OBJETIVO DA TAREFA:
Indique, com base na página, onde foram definidas as fronteiras em África.

PÁGINA:
|---|

Sou totalmente pró amor e escolha. A escolha é um ato político que se manifesta das mais variadas formas e ela não é imposta por uma ideia externa, mas vem das nossas vísceras. Viajo muito, tenho conhecido vários países e escolhi viver em Berlim. Gosto e luto pela razão e pela vontade e pela necessidade de um indivíduo ter escolha. Por isso é que, por mais complicada que seja a democracia, não há sistema político melhor, porque o ato de escolher é sem dúvida a única coisa porque vale a pena morrer. E escolhi Berlim exatamente por eu poder escolher. Gosto da cidade, gosto da forma como a cidade é construída, gosto da dor que curva o espírito daquela cidade, que está patente e dá-lhe uma certa rebeldia, silenciosa, mas muito acutilante, muito precisa. Outra coisa que encontrei em Berlim é esse contacto com as outras Áfricas. As fronteiras em África foram definidas num encontro em Berlim. E depois, claro, as pessoas: eu acho que nunca encontrei africanos com tanto conhecimento como encontrei em Berlim. Acho estimulante engajar-me com pessoas que se parecem comigo duma forma intelectual, numa troca intensa sobre conhecimento que não é condicionado pela política da raça, não é? Ou seja, nós africanos, negros essencialmente, quando nos encontramos, não falamos sobre essa condicionante. Isso geralmente se impõe quando estamos em contacto com outras cores. 

O Kalaf referiu um pouco da sua própria memória da Guerra Civil e como ela pode dividir famílias. No que diz respeito às literaturas africanas de língua portuguesa, a memória tem tido algum peso, com diferentes matizes de representação e significação. Para si, em que ponto está a memória coletiva relativamente ao conflito armado e ao colonialismo em Angola e em Portugal? 

Existem muitos silêncios sobre a questão colonial. Ou seja, quando as nações se tornam livres e precisam unir fronteiras, criar os seus mitos, os seus heróis, as coisas que agregam a identidade nacional, geralmente o lugar da dor não tem espaço, porque diminui o ímpeto progressista, a vontade de evoluir, a vontade de crescer, a vontade de grandiosidade, digamos assim. Tenho a sorte de ter vivos alguns parentes que conhecem de forma íntima a Angola colonial, mas não há propriamente um debate. Eu acho que se produz pouco documento sobre isso. A maior parte dessas memórias me chegam no formato de ficção através do Luandino, através do Pepetela, os poetas daquela geração dos nacionalistas, Agostinho Neto, Viriato da Cruz, mas há poucas memórias. Agora começo a procurar e a encontrar livros de memória, por exemplo, de pessoas ligadas à UNITA e à FNLA. E é muito interessante, porque não dá para pensar Angola sem os incluir, não dá para pensar Angola sem incluir toda a gente, quer se queira, quer se goste, quer não… é importante.

|---|

DADOS FORNECIDOS:
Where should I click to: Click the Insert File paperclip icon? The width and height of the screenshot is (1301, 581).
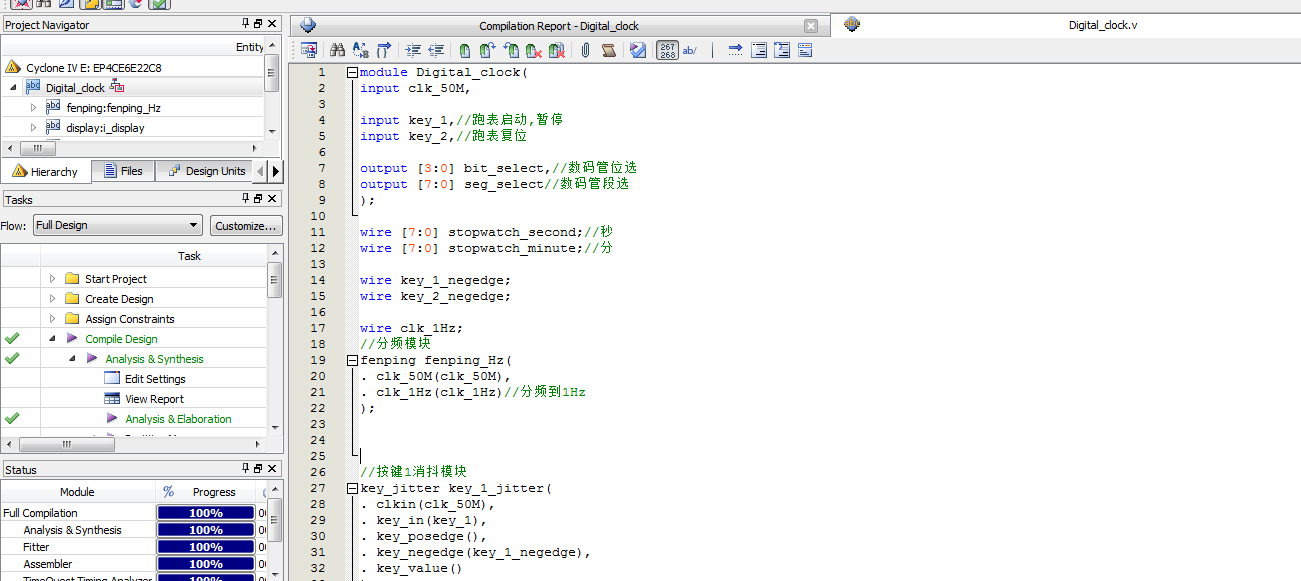[585, 50]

|---|

O RESULTADO:
Num encontro em Berlim.